How to Potty Train a Puppy with Pads

Many dog owners prefer to toilet their pets outside; indoor potty-training is a great option for small dogs and also an alternative for people with a mobility issue, whom won’t find it that easy to walk their dogs outside.

Here’s how you can potty train a puppy with pads: the key is to make sure that your puppy supervised all the time and don’t have a chance to sneak away to make his business in the wrong spot. When you can’t watch the pups you can you a crate of an appropriate size for a little while to prevent the happening of occasional accidents.

The potty pads for the training should be placed in an easily accessible space, and attempt not to change it’s location while your pet is learning.

When your pup is out playing you should schedule some visits to the potty pad to invite them to relieve themselves – the schedule will vary depending on bladder strength and the age of your pet

A good strategy is to bring them to the potty pads several minutes earlier you expect them to go to the toilet.  In case if your pet is young you may have to visit the pad each 15 minutes and increase this time gradually.

When you take your pet to the pad use a special command like “go potty”  when they are relieving themselves.  This is helpful – thus you can train a pet to do his business on command.

Don’t forget to reward your pup immediately after they are doing something right.

Most pups need to go potty once they wake up or about 15 minutes after the meal.  Bring puppy to the pad right after each of these actions.

If you take your pet to the potty pad because you think they need it, and they prefer not to go, wait about 5 minutes. If after that time they still didn’t do anything, place them in a crate for ten minutes. Then bring them back to the potty pad.
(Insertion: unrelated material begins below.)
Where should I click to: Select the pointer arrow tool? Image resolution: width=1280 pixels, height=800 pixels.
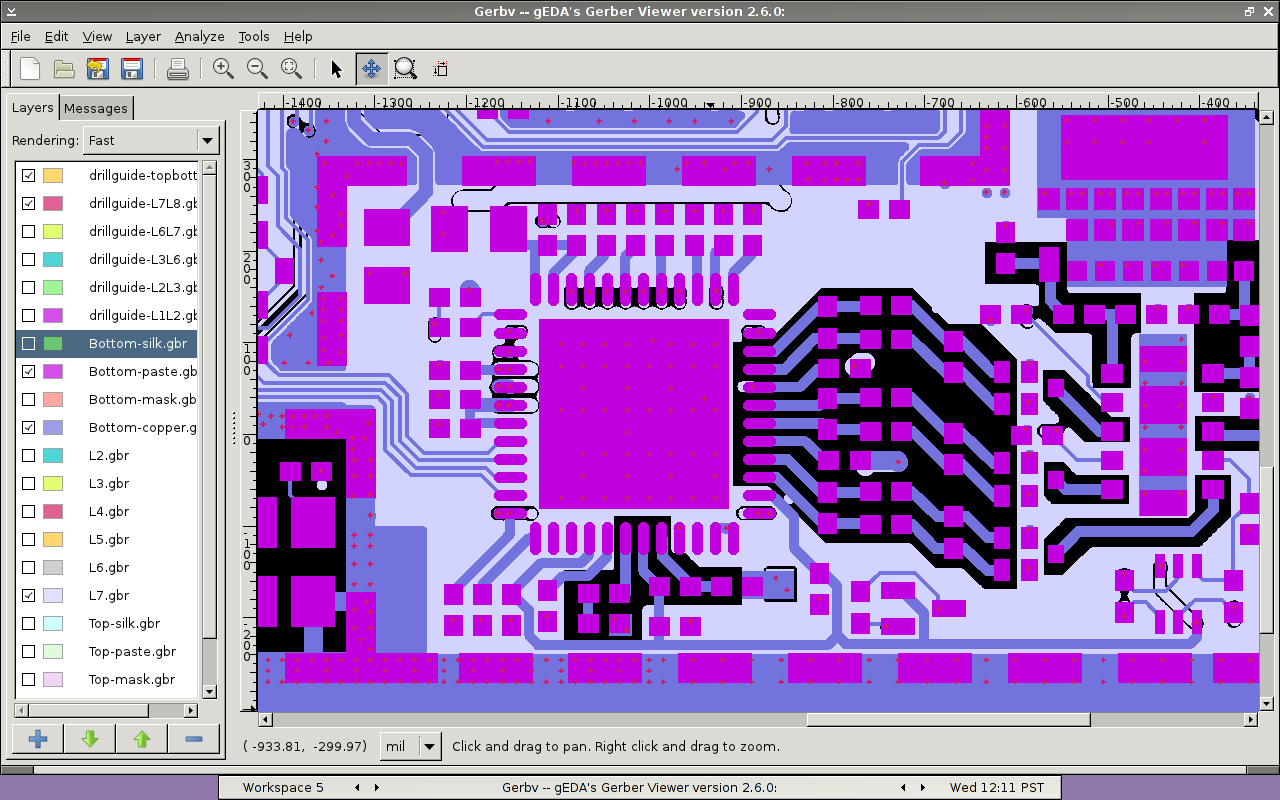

If your pet has an accident in the wrong place never punish him; just try to watch him better next time.  If you found your puppy in the middle of a going potty in a wrong place make a noise to stop them. Then take them to potty pad to let them complete the process, ensuring that you will praise them after for doing it in the right spot.

Avoid placing potty spots in bedrooms, kitchens, food storage pantries, playrooms or near doors. Remember that those spots along with the feces will be visible to both you and people visiting your house.

Maintain a regular feeding schedule for your dog – that will decrease the probability of accidents.

Look for signs that your dog has to relieve himself. Noticed sniffing or pacing?  Say your chosen potty command and bring him to the potty pad.